● Stored records:
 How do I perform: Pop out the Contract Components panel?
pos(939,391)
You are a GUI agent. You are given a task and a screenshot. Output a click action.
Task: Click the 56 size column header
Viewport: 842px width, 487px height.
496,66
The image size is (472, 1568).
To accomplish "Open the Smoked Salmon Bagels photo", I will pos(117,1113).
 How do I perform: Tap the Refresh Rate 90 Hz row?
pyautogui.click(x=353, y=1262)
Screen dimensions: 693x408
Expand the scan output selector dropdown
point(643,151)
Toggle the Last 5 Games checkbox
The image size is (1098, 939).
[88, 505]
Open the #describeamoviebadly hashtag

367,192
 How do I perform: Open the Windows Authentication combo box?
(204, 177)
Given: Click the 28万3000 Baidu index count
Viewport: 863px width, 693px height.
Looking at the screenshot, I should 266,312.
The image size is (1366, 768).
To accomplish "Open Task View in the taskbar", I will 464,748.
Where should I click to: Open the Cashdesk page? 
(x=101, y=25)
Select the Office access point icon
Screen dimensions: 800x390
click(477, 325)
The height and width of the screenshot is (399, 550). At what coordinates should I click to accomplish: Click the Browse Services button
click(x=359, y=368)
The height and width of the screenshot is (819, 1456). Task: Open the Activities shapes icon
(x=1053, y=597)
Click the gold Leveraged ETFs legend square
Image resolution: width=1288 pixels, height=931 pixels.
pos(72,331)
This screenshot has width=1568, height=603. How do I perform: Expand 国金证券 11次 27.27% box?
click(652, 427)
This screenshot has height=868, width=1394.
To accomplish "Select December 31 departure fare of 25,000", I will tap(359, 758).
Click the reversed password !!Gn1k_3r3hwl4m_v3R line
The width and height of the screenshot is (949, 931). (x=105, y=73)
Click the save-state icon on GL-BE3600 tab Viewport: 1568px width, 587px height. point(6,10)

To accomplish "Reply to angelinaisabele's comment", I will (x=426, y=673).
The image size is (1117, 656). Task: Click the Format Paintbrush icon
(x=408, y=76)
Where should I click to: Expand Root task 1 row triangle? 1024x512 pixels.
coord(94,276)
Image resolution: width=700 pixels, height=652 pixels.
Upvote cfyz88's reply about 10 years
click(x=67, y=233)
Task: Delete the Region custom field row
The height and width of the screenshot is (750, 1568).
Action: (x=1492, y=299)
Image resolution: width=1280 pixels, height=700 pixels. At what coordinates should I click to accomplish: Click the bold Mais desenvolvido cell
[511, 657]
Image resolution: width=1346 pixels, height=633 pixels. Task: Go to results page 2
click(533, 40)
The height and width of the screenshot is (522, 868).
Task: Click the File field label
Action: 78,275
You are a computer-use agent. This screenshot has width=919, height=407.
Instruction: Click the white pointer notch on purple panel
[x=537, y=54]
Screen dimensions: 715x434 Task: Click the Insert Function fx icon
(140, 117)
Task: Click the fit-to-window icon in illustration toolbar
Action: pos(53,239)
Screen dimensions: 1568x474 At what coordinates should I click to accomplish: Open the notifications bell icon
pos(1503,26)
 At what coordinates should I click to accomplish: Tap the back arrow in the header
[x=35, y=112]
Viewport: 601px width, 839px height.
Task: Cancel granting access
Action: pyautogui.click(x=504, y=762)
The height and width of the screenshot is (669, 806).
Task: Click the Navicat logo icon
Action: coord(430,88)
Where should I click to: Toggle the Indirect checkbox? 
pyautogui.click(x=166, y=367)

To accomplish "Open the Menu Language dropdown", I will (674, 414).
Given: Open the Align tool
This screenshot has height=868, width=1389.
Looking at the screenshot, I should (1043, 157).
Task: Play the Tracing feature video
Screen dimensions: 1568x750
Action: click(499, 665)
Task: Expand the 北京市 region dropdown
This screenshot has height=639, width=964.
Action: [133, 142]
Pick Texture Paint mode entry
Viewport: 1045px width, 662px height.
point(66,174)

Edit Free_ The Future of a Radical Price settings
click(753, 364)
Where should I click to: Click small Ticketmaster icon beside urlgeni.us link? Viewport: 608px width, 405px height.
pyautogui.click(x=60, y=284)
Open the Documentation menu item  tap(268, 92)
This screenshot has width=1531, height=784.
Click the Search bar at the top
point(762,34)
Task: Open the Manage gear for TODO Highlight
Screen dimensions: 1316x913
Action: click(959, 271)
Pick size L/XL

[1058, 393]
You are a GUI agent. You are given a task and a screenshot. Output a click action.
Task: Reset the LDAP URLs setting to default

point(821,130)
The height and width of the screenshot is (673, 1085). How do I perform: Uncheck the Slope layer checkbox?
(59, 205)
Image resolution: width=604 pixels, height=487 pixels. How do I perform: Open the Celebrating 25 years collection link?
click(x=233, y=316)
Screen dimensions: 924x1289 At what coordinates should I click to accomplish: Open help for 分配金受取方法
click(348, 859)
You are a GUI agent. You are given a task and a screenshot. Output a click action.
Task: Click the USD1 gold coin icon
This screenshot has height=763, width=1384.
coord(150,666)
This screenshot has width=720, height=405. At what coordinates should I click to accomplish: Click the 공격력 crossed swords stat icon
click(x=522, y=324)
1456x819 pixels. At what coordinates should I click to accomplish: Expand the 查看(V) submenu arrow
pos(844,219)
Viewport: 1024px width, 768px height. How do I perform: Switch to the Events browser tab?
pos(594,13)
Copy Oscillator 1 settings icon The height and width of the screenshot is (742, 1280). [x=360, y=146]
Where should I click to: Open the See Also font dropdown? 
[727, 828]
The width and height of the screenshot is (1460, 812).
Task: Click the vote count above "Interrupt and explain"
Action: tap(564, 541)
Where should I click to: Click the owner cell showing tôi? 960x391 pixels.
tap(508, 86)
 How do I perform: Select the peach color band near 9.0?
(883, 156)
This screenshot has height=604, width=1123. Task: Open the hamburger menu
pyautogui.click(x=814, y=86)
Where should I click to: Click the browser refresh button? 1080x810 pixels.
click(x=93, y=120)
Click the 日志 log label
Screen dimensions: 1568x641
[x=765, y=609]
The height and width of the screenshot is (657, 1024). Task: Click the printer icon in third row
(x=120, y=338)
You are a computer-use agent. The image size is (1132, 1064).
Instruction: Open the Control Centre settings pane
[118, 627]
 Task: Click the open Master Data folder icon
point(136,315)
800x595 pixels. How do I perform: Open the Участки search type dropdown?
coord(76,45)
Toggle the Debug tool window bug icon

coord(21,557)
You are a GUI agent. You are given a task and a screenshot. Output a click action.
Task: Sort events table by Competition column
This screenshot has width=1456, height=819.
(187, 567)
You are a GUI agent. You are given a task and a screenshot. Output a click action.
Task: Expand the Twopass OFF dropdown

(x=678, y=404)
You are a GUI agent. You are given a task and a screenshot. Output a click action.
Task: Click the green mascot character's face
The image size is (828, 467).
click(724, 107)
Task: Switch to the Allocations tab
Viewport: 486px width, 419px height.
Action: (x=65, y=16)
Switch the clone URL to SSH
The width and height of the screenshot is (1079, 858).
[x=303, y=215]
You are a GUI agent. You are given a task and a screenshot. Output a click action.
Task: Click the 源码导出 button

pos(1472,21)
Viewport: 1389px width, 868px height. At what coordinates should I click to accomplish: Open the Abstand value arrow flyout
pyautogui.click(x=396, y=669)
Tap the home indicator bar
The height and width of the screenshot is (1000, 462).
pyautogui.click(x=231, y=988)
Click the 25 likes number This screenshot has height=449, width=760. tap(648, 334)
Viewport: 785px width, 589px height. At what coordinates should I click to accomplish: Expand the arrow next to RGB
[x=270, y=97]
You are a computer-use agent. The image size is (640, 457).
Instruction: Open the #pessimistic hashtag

● Exercise details: Set down the entries above once more, verbatim.

● Output for this task:
 How do I perform: Pop out the Contract Components panel?
pos(939,391)
You are a GUI agent. You are given a task and a screenshot. Output a click action.
Task: Click the 56 size column header
Viewport: 842px width, 487px height.
496,66
The image size is (472, 1568).
To accomplish "Open the Smoked Salmon Bagels photo", I will pos(117,1113).
 How do I perform: Tap the Refresh Rate 90 Hz row?
pyautogui.click(x=353, y=1262)
Screen dimensions: 693x408
Expand the scan output selector dropdown
point(643,151)
Toggle the Last 5 Games checkbox
The image size is (1098, 939).
[88, 505]
Open the #describeamoviebadly hashtag

367,192
 How do I perform: Open the Windows Authentication combo box?
(204, 177)
Given: Click the 28万3000 Baidu index count
Viewport: 863px width, 693px height.
Looking at the screenshot, I should 266,312.
The image size is (1366, 768).
To accomplish "Open Task View in the taskbar", I will 464,748.
Where should I click to: Open the Cashdesk page? 
(x=101, y=25)
Select the Office access point icon
Screen dimensions: 800x390
click(477, 325)
The height and width of the screenshot is (399, 550). At what coordinates should I click to accomplish: Click the Browse Services button
click(x=359, y=368)
The height and width of the screenshot is (819, 1456). Task: Open the Activities shapes icon
(x=1053, y=597)
Click the gold Leveraged ETFs legend square
Image resolution: width=1288 pixels, height=931 pixels.
pos(72,331)
This screenshot has width=1568, height=603. How do I perform: Expand 国金证券 11次 27.27% box?
click(652, 427)
This screenshot has height=868, width=1394.
To accomplish "Select December 31 departure fare of 25,000", I will tap(359, 758).
Click the reversed password !!Gn1k_3r3hwl4m_v3R line
The width and height of the screenshot is (949, 931). (x=105, y=73)
Click the save-state icon on GL-BE3600 tab Viewport: 1568px width, 587px height. point(6,10)

To accomplish "Reply to angelinaisabele's comment", I will (x=426, y=673).
The image size is (1117, 656). Task: Click the Format Paintbrush icon
(x=408, y=76)
Where should I click to: Expand Root task 1 row triangle? 1024x512 pixels.
coord(94,276)
Image resolution: width=700 pixels, height=652 pixels.
Upvote cfyz88's reply about 10 years
click(x=67, y=233)
Task: Delete the Region custom field row
The height and width of the screenshot is (750, 1568).
Action: (x=1492, y=299)
Image resolution: width=1280 pixels, height=700 pixels. At what coordinates should I click to accomplish: Click the bold Mais desenvolvido cell
[511, 657]
Image resolution: width=1346 pixels, height=633 pixels. Task: Go to results page 2
click(533, 40)
The height and width of the screenshot is (522, 868).
Task: Click the File field label
Action: 78,275
You are a computer-use agent. This screenshot has width=919, height=407.
Instruction: Click the white pointer notch on purple panel
[x=537, y=54]
Screen dimensions: 715x434 Task: Click the Insert Function fx icon
(140, 117)
Task: Click the fit-to-window icon in illustration toolbar
Action: pos(53,239)
Screen dimensions: 1568x474 At what coordinates should I click to accomplish: Open the notifications bell icon
pos(1503,26)
 At what coordinates should I click to accomplish: Tap the back arrow in the header
[x=35, y=112]
Viewport: 601px width, 839px height.
Task: Cancel granting access
Action: pyautogui.click(x=504, y=762)
The height and width of the screenshot is (669, 806).
Task: Click the Navicat logo icon
Action: coord(430,88)
Where should I click to: Toggle the Indirect checkbox? 
pyautogui.click(x=166, y=367)

To accomplish "Open the Menu Language dropdown", I will (674, 414).
Given: Open the Align tool
This screenshot has height=868, width=1389.
Looking at the screenshot, I should (1043, 157).
Task: Play the Tracing feature video
Screen dimensions: 1568x750
Action: click(499, 665)
Task: Expand the 北京市 region dropdown
This screenshot has height=639, width=964.
Action: [133, 142]
Pick Texture Paint mode entry
Viewport: 1045px width, 662px height.
point(66,174)

Edit Free_ The Future of a Radical Price settings
click(753, 364)
Where should I click to: Click small Ticketmaster icon beside urlgeni.us link? Viewport: 608px width, 405px height.
pyautogui.click(x=60, y=284)
Open the Documentation menu item  tap(268, 92)
This screenshot has width=1531, height=784.
Click the Search bar at the top
point(762,34)
Task: Open the Manage gear for TODO Highlight
Screen dimensions: 1316x913
Action: click(959, 271)
Pick size L/XL

[1058, 393]
You are a GUI agent. You are given a task and a screenshot. Output a click action.
Task: Reset the LDAP URLs setting to default

point(821,130)
The height and width of the screenshot is (673, 1085). How do I perform: Uncheck the Slope layer checkbox?
(59, 205)
Image resolution: width=604 pixels, height=487 pixels. How do I perform: Open the Celebrating 25 years collection link?
click(x=233, y=316)
Screen dimensions: 924x1289 At what coordinates should I click to accomplish: Open help for 分配金受取方法
click(348, 859)
You are a GUI agent. You are given a task and a screenshot. Output a click action.
Task: Click the USD1 gold coin icon
This screenshot has height=763, width=1384.
coord(150,666)
This screenshot has width=720, height=405. At what coordinates should I click to accomplish: Click the 공격력 crossed swords stat icon
click(x=522, y=324)
1456x819 pixels. At what coordinates should I click to accomplish: Expand the 查看(V) submenu arrow
pos(844,219)
Viewport: 1024px width, 768px height. How do I perform: Switch to the Events browser tab?
pos(594,13)
Copy Oscillator 1 settings icon The height and width of the screenshot is (742, 1280). [x=360, y=146]
Where should I click to: Open the See Also font dropdown? 
[727, 828]
The width and height of the screenshot is (1460, 812).
Task: Click the vote count above "Interrupt and explain"
Action: tap(564, 541)
Where should I click to: Click the owner cell showing tôi? 960x391 pixels.
tap(508, 86)
 How do I perform: Select the peach color band near 9.0?
(883, 156)
This screenshot has height=604, width=1123. Task: Open the hamburger menu
pyautogui.click(x=814, y=86)
Where should I click to: Click the browser refresh button? 1080x810 pixels.
click(x=93, y=120)
Click the 日志 log label
Screen dimensions: 1568x641
[x=765, y=609]
The height and width of the screenshot is (657, 1024). Task: Click the printer icon in third row
(x=120, y=338)
You are a computer-use agent. The image size is (1132, 1064).
Instruction: Open the Control Centre settings pane
[118, 627]
 Task: Click the open Master Data folder icon
point(136,315)
800x595 pixels. How do I perform: Open the Участки search type dropdown?
coord(76,45)
Toggle the Debug tool window bug icon

coord(21,557)
You are a GUI agent. You are given a task and a screenshot. Output a click action.
Task: Sort events table by Competition column
This screenshot has width=1456, height=819.
(187, 567)
You are a GUI agent. You are given a task and a screenshot. Output a click action.
Task: Expand the Twopass OFF dropdown

(x=678, y=404)
You are a GUI agent. You are given a task and a screenshot. Output a click action.
Task: Click the green mascot character's face
The image size is (828, 467).
click(724, 107)
Task: Switch to the Allocations tab
Viewport: 486px width, 419px height.
Action: (x=65, y=16)
Switch the clone URL to SSH
The width and height of the screenshot is (1079, 858).
[x=303, y=215]
You are a GUI agent. You are given a task and a screenshot. Output a click action.
Task: Click the 源码导出 button

pos(1472,21)
Viewport: 1389px width, 868px height. At what coordinates should I click to accomplish: Open the Abstand value arrow flyout
pyautogui.click(x=396, y=669)
Tap the home indicator bar
The height and width of the screenshot is (1000, 462).
pyautogui.click(x=231, y=988)
Click the 25 likes number This screenshot has height=449, width=760. tap(648, 334)
Viewport: 785px width, 589px height. At what coordinates should I click to accomplish: Expand the arrow next to RGB
[x=270, y=97]
You are a computer-use agent. The image size is (640, 457).
Instruction: Open the #pessimistic hashtag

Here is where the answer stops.